そしてブルーズへの回帰

「まだロックが好き」のつづき

おれにそれはできねぇよ

 レビュー記事みたいなものを書かなくてはいけなくて、というのは企業から商品をいただいたため、なのだけど、まったくもってすすんでいない。商品はとても好いものだった。

 なぜすすまないのか。というと、まぁめんどくさい。あと、こっちが本音なのだが、レビュー記事的なフォーマットに従った書き方が、おれにはできない、ということに気がついた。

 小学校のころに、リコーダーという管楽器の授業があったのだが、おれはこれができなかった。音楽の才気が充溢しておったのに。って、うっそー。

 まぁ、ほんとうは、なんでみんなで同じことをしないといけないのか、という疑問が翳のようにつきまとったからだ。なんとなくアイフォンでドローン操作、俯瞰で教室を見下し、みんなで縦笛吹いてて馬鹿みたいだな、とおもっていた。小学校からクズですね。母子家庭と貧乏が悪い。

 それと同じように、レビュー系の記事というのは、なんとなくフォーマットがあって、それはきっと視認性が高い構造なのだろうけど、導入があって、目次があって、まとめがあって、みたいなものをみんなが同じように書いている。

 かつて2ちゃんねるに「この掲示板には実は、おれとおまえとひろゆきの三人しかいない」みたいなことが書いてあった。それと同様のことをおもう。みんな誰か同一人物、あるいは人工知能が書いてるんじゃねぇか、と思うような、工場生産された血の気のかよっていない機械的な記事がおびただしいほどに横溢している。

 こういったものをみると、「ケッ、やってらんねぇよ」とおもうのがぼくちゃん。かといって作文などは「みんなが書いているように」書かないと、異端児だとおもわれ、世界から排斥される、村八分という恐怖心があったので、かなりフォーマットには忠実に生きてきた。首鼠両端を持し、結句、虻蜂取らず。

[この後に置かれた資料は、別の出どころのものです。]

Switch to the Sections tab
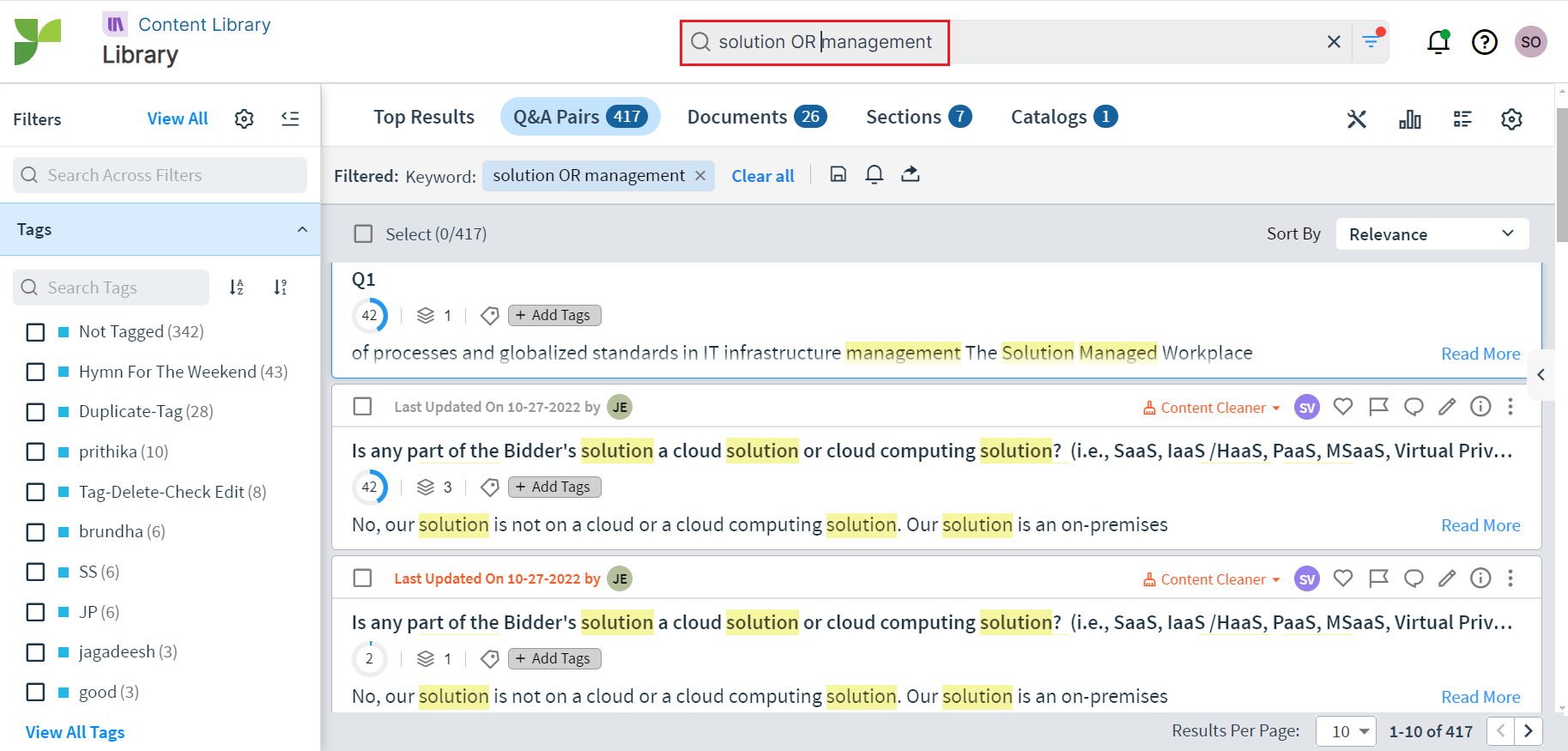click(917, 117)
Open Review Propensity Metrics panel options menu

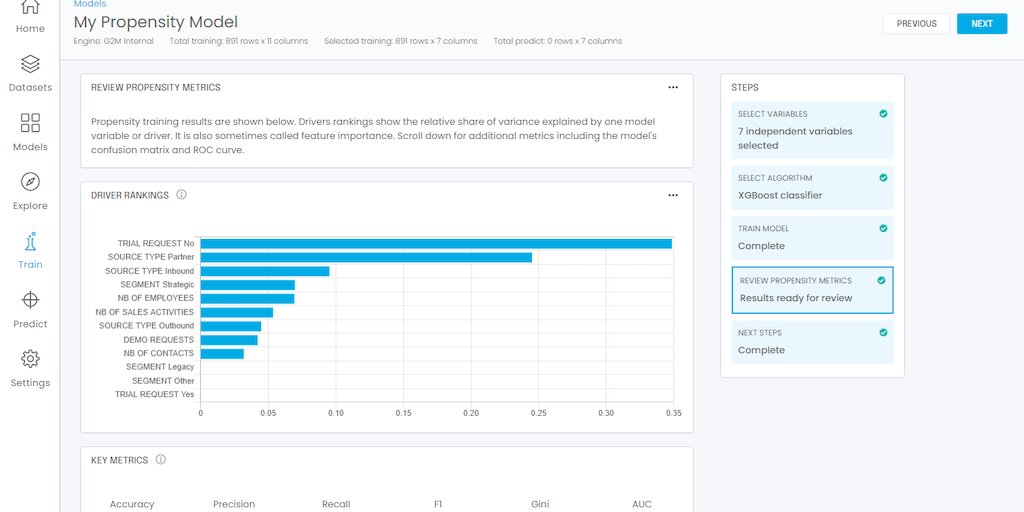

 だから、うわー、どうやって書こうかしら。と懊悩して、ちょっといま死にたくなっている。自分らしく書くべきか。とおもうが、そもそもおれに自分らしさなどあるのか。それを自分らしさだと思っているのは、ずいぶんと倨傲じゃね? つって、あー、もー、めんどくさいことこのうえない。

 「みなさん、イヤホンってどうしてますか? やはり音楽はいい音で聴きたいものですよね。そんなときに…」あ、あ、あ、あ、あ、もう、笑ってくれ。